### AIM OF THE EXERCISE
Output the data below as a JSON list of strings, one string per line, leaving out blank lines.

### EXCERPTED RECORDS
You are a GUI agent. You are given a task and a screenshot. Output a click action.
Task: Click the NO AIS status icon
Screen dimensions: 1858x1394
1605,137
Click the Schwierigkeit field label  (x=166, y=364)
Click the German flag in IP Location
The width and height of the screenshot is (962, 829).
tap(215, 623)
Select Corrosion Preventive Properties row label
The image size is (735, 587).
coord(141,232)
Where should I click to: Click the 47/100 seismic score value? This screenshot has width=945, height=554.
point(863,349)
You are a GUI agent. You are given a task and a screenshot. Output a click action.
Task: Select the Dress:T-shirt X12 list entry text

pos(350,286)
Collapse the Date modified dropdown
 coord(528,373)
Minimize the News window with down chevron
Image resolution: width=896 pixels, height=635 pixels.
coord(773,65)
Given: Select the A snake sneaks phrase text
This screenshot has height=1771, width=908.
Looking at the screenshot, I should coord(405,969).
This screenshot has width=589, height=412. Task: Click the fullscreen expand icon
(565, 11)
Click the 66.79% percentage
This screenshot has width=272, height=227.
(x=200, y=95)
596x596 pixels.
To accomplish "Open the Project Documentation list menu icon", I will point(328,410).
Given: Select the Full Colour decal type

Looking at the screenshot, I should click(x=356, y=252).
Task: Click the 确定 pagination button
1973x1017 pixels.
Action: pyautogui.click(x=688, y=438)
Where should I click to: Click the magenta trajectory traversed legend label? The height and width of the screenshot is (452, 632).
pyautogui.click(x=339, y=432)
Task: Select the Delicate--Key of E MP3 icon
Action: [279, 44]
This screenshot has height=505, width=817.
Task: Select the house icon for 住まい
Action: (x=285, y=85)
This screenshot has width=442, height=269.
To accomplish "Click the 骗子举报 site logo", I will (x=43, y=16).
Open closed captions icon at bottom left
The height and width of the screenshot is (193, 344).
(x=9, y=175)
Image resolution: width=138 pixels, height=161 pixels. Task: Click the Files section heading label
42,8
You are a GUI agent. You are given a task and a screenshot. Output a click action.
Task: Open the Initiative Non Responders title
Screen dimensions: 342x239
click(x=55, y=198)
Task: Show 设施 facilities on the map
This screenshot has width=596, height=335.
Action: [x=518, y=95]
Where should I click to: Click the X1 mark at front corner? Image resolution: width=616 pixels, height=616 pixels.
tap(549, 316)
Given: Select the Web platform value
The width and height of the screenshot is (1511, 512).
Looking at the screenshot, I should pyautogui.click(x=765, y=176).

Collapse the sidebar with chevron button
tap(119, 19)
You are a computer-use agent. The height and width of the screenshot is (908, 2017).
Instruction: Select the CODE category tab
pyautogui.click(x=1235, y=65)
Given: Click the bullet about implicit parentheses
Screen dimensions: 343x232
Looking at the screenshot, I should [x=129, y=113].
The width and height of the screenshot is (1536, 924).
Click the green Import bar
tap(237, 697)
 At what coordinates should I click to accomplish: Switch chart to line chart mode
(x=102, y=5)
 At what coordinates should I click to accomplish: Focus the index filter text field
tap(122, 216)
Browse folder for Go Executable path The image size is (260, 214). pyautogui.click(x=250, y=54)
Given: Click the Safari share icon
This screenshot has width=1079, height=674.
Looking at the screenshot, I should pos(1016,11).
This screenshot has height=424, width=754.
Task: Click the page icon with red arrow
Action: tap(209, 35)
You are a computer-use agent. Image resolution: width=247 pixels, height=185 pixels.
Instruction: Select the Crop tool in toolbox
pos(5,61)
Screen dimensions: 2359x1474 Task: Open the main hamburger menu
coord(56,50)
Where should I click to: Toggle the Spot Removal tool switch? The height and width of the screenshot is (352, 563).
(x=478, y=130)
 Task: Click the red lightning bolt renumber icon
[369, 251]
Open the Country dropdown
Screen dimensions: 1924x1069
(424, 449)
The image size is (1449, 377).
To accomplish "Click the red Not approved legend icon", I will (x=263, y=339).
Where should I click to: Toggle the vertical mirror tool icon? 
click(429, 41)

### RESPONSE TO THE TASK
[
  "You are a GUI agent. You are given a task and a screenshot. Output a click action.",
  "Task: Click the NO AIS status icon",
  "Screen dimensions: 1858x1394",
  "1605,137",
  "Click the Schwierigkeit field label  (x=166, y=364)",
  "Click the German flag in IP Location",
  "The width and height of the screenshot is (962, 829).",
  "tap(215, 623)",
  "Select Corrosion Preventive Properties row label",
  "The image size is (735, 587).",
  "coord(141,232)",
  "Where should I click to: Click the 47/100 seismic score value? This screenshot has width=945, height=554.",
  "point(863,349)",
  "You are a GUI agent. You are given a task and a screenshot. Output a click action.",
  "Task: Select the Dress:T-shirt X12 list entry text",
  "pos(350,286)",
  "Collapse the Date modified dropdown",
  " coord(528,373)",
  "Minimize the News window with down chevron",
  "Image resolution: width=896 pixels, height=635 pixels.",
  "coord(773,65)",
  "Given: Select the A snake sneaks phrase text",
  "This screenshot has height=1771, width=908.",
  "Looking at the screenshot, I should coord(405,969).",
  "This screenshot has width=589, height=412. Task: Click the fullscreen expand icon",
  "(565, 11)",
  "Click the 66.79% percentage",
  "This screenshot has width=272, height=227.",
  "(x=200, y=95)",
  "596x596 pixels.",
  "To accomplish \"Open the Project Documentation list menu icon\", I will point(328,410).",
  "Given: Select the Full Colour decal type",
  "Looking at the screenshot, I should click(x=356, y=252).",
  "Task: Click the 确定 pagination button",
  "1973x1017 pixels.",
  "Action: pyautogui.click(x=688, y=438)",
  "Where should I click to: Click the magenta trajectory traversed legend label? The height and width of the screenshot is (452, 632).",
  "pyautogui.click(x=339, y=432)",
  "Task: Select the Delicate--Key of E MP3 icon",
  "Action: [279, 44]",
  "This screenshot has height=505, width=817.",
  "Task: Select the house icon for 住まい",
  "Action: (x=285, y=85)",
  "This screenshot has width=442, height=269.",
  "To accomplish \"Click the 骗子举报 site logo\", I will (x=43, y=16).",
  "Open closed captions icon at bottom left",
  "The height and width of the screenshot is (193, 344).",
  "(x=9, y=175)",
  "Image resolution: width=138 pixels, height=161 pixels. Task: Click the Files section heading label",
  "42,8",
  "You are a GUI agent. You are given a task and a screenshot. Output a click action.",
  "Task: Open the Initiative Non Responders title",
  "Screen dimensions: 342x239",
  "click(x=55, y=198)",
  "Task: Show 设施 facilities on the map",
  "This screenshot has width=596, height=335.",
  "Action: [x=518, y=95]",
  "Where should I click to: Click the X1 mark at front corner? Image resolution: width=616 pixels, height=616 pixels.",
  "tap(549, 316)",
  "Given: Select the Web platform value",
  "The width and height of the screenshot is (1511, 512).",
  "Looking at the screenshot, I should pyautogui.click(x=765, y=176).",
  "Collapse the sidebar with chevron button",
  "tap(119, 19)",
  "You are a computer-use agent. The height and width of the screenshot is (908, 2017).",
  "Instruction: Select the CODE category tab",
  "pyautogui.click(x=1235, y=65)",
  "Given: Click the bullet about implicit parentheses",
  "Screen dimensions: 343x232",
  "Looking at the screenshot, I should [x=129, y=113].",
  "The width and height of the screenshot is (1536, 924).",
  "Click the green Import bar",
  "tap(237, 697)",
  " At what coordinates should I click to accomplish: Switch chart to line chart mode",
  "(x=102, y=5)",
  " At what coordinates should I click to accomplish: Focus the index filter text field",
  "tap(122, 216)",
  "Browse folder for Go Executable path The image size is (260, 214). pyautogui.click(x=250, y=54)",
  "Given: Click the Safari share icon",
  "This screenshot has width=1079, height=674.",
  "Looking at the screenshot, I should pos(1016,11).",
  "This screenshot has height=424, width=754.",
  "Task: Click the page icon with red arrow",
  "Action: tap(209, 35)",
  "You are a computer-use agent. Image resolution: width=247 pixels, height=185 pixels.",
  "Instruction: Select the Crop tool in toolbox",
  "pos(5,61)",
  "Screen dimensions: 2359x1474 Task: Open the main hamburger menu",
  "coord(56,50)",
  "Where should I click to: Toggle the Spot Removal tool switch? The height and width of the screenshot is (352, 563).",
  "(x=478, y=130)",
  " Task: Click the red lightning bolt renumber icon",
  "[369, 251]",
  "Open the Country dropdown",
  "Screen dimensions: 1924x1069",
  "(424, 449)",
  "The image size is (1449, 377).",
  "To accomplish \"Click the red Not approved legend icon\", I will (x=263, y=339).",
  "Where should I click to: Toggle the vertical mirror tool icon? ",
  "click(429, 41)"
]